L’inflation ne se limite pas au bétail. Les denrées de base, comme l’huile, le sucre et les épices, voient également leurs tarifs exploser. Cette hausse des prix s’ajoute à un contexte déjà difficile, marqué par plusieurs années de sanctions régionales, un désengagement progressif des partenaires internationaux et une priorité budgétaire accordée à la défense. Les ménages les plus modestes, majoritaires dans la capitale, subissent de plein fouet cette dégradation, réduisant les quantités achetées ou abandonnant certains éléments du repas festif.

Pénuries électriques et carburant : un quotidien fragilisé

À la crise alimentaire s’ajoute une pénurie d’électricité chronique. La Société Énergie du Mali (EDM-SA), confrontée à des difficultés d’approvisionnement en carburant et à un parc de production vieillissant, multiplie les coupures de courant. Ces délestages, pouvant durer plusieurs heures, compliquent la conservation de la viande après le sacrifice et perturbent le fonctionnement des petits commerces. La cohésion sociale, traditionnellement renforcée par les retrouvailles familiales lors de la Tabaski, est mise à rude épreuve.
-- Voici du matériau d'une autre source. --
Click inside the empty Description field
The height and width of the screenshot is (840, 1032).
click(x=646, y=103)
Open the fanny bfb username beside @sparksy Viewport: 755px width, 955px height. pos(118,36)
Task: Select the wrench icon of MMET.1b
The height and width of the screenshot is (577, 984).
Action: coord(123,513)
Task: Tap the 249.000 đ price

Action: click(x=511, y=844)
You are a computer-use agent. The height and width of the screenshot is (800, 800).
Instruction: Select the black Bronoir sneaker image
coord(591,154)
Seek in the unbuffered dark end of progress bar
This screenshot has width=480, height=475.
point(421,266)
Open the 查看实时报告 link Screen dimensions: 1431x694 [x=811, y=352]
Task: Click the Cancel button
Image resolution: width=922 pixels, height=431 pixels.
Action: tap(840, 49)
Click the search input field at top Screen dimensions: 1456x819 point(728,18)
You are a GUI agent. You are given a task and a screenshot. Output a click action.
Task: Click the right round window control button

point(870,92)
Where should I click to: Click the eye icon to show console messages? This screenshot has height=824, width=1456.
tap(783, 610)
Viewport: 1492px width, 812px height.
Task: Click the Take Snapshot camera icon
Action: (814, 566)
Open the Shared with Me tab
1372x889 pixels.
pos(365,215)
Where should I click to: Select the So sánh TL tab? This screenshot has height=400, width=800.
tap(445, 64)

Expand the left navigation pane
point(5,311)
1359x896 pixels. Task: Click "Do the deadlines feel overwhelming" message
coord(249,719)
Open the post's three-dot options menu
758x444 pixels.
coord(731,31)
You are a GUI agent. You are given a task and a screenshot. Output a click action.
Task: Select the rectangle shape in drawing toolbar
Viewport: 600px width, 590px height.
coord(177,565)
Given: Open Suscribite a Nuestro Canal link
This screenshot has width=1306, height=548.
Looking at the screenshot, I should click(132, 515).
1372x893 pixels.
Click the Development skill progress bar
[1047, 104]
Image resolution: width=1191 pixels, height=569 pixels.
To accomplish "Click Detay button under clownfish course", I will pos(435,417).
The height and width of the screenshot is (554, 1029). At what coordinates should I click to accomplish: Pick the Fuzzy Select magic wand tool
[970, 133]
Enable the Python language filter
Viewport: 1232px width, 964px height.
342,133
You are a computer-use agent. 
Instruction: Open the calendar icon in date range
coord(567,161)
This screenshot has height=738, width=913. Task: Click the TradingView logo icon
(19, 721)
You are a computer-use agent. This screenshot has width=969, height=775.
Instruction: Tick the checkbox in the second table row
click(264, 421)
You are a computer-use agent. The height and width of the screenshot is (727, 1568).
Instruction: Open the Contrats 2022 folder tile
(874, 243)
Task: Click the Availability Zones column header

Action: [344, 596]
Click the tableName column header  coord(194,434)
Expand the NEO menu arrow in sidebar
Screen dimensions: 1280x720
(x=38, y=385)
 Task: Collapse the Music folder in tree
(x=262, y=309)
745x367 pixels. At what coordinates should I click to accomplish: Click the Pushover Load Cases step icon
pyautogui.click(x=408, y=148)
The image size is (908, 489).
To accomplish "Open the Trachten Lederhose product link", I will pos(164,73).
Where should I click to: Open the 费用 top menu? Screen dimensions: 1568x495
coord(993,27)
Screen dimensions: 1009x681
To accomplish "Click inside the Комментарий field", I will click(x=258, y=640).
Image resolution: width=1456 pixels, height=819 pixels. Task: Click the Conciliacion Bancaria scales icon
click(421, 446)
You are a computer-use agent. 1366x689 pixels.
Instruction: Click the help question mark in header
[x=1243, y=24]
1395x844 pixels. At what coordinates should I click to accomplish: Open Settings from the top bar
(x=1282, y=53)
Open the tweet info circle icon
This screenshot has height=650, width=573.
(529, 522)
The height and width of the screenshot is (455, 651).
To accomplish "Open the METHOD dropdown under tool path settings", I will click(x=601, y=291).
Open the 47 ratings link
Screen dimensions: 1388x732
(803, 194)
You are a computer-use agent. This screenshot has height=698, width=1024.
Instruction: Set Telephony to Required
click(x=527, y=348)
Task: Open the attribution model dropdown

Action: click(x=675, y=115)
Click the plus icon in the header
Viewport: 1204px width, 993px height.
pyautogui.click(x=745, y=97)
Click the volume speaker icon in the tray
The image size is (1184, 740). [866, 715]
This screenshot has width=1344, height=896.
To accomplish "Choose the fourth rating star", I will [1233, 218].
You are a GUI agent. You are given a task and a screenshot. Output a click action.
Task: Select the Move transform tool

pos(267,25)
Le carburant, dont l’acheminement dépend en grande partie des corridors ivoiriens et sénégalais, voit ses prix flamber sur le marché noir. Les stations-service enregistrent des files d’attente interminables, et les ruptures d’approvisionnement se propagent en cascade : transport urbain, livraisons de marchandises et alimentation des groupes électrogènes dans les hôpitaux et commerces. Malgré les annonces rassurantes des autorités, les solutions tardent à se concrétiser.

Un défi politique et social pour Bamako

Pour les dirigeants de la transition, la Tabaski 2026 représente un test de crédibilité majeur. La capacité à sécuriser, ne serait-ce que partiellement, les corridors d’approvisionnement devient un enjeu de souveraineté et de stabilité. Certains observateurs soulignent que la stratégie du JNIM s’inspire de méthodes déjà éprouvées au Burkina Faso, où des villes comme Djibo subissent depuis des mois des blocus comparables.

Cette année, la fête se déroulera dans une atmosphère de retenue, loin de l’enthousiasme des années précédentes. Au-delà de son aspect religieux, la Tabaski 2026 devient le symbole de la résilience de Bamako face à une guerre asymétrique. Les marchés et les stations-service, lieux de vie et d’échange, reflètent aujourd’hui une ville sous pression, où chaque famille doit faire preuve de créativité pour préserver ses traditions.